Travailler ainsi en amont le geste chirurgical facilite ensuite l’intervention une fois au bloc. « Cela permet de mieux appréhender les dimensions. C’est important en maxillo-facial où les voies d’abord chirurgicales sont relativement petites et étroites », souligne le Dr Ernoult.

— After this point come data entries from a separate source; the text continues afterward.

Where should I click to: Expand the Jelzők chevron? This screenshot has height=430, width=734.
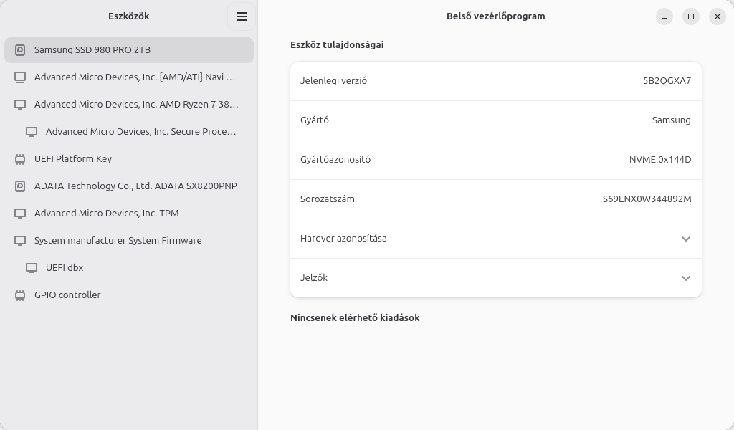(686, 278)
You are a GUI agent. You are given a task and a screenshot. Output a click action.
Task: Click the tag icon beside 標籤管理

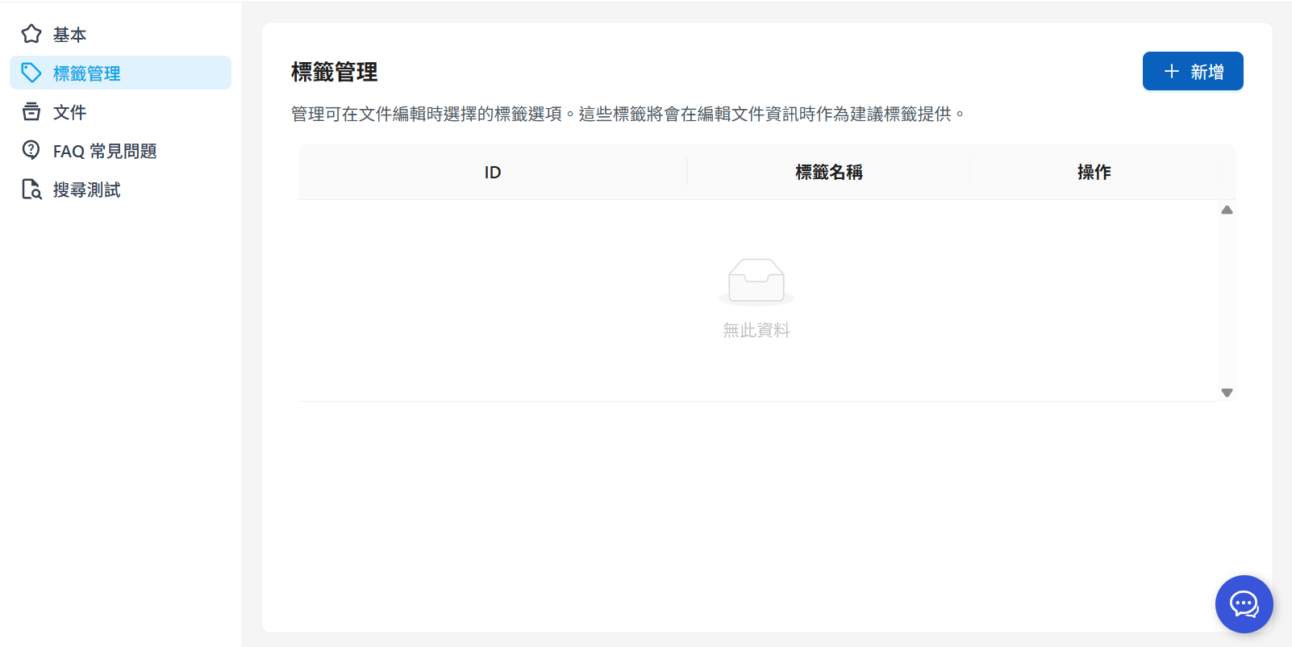tap(31, 73)
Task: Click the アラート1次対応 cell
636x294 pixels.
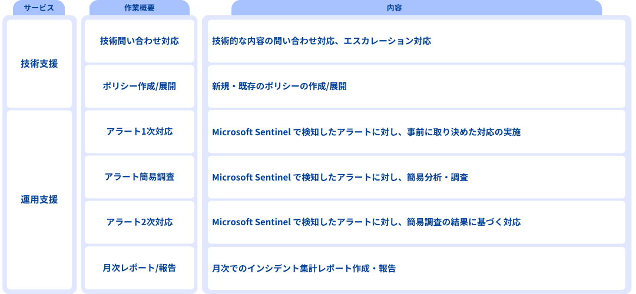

L’autre grand défi, dans les années à venir, sera celui de la bio-impression, c’est-à-dire l’impression de la matière vivante cellulaire dans le but de fabriquer des tissus biologiques fonctionnels. En France, une des équipes les plus en pointe dans ce domaine est le laboratoire « bio-ingénierie tissulaire » (unité INSERM 1026) à Bordeaux. Pour l’instant, il reste encore impossible d’imprimer des organes fonctionnels. Comme le soulignait l’INSERM en juillet 2014, l’objectif est plutôt, dans l’immédiat, de « produire des tissus fonctionnels pour créer des modèles prédictifs reproduisant la physiologie de tissus humains ou de tissus pathologiques ». Ensuite, d’ici 3 à 5 ans, on pourrait espérer imprimer des « tissus individualisés, réalisés à partir des cellules du patient » pour développer des « solutions thérapeutiques personnalisées ». Pour l’INSERM, ce n’est que dans 7 à 10 ans qu’on pourra envisager la conception de « tissus implantables pour la médecine régénératrice ».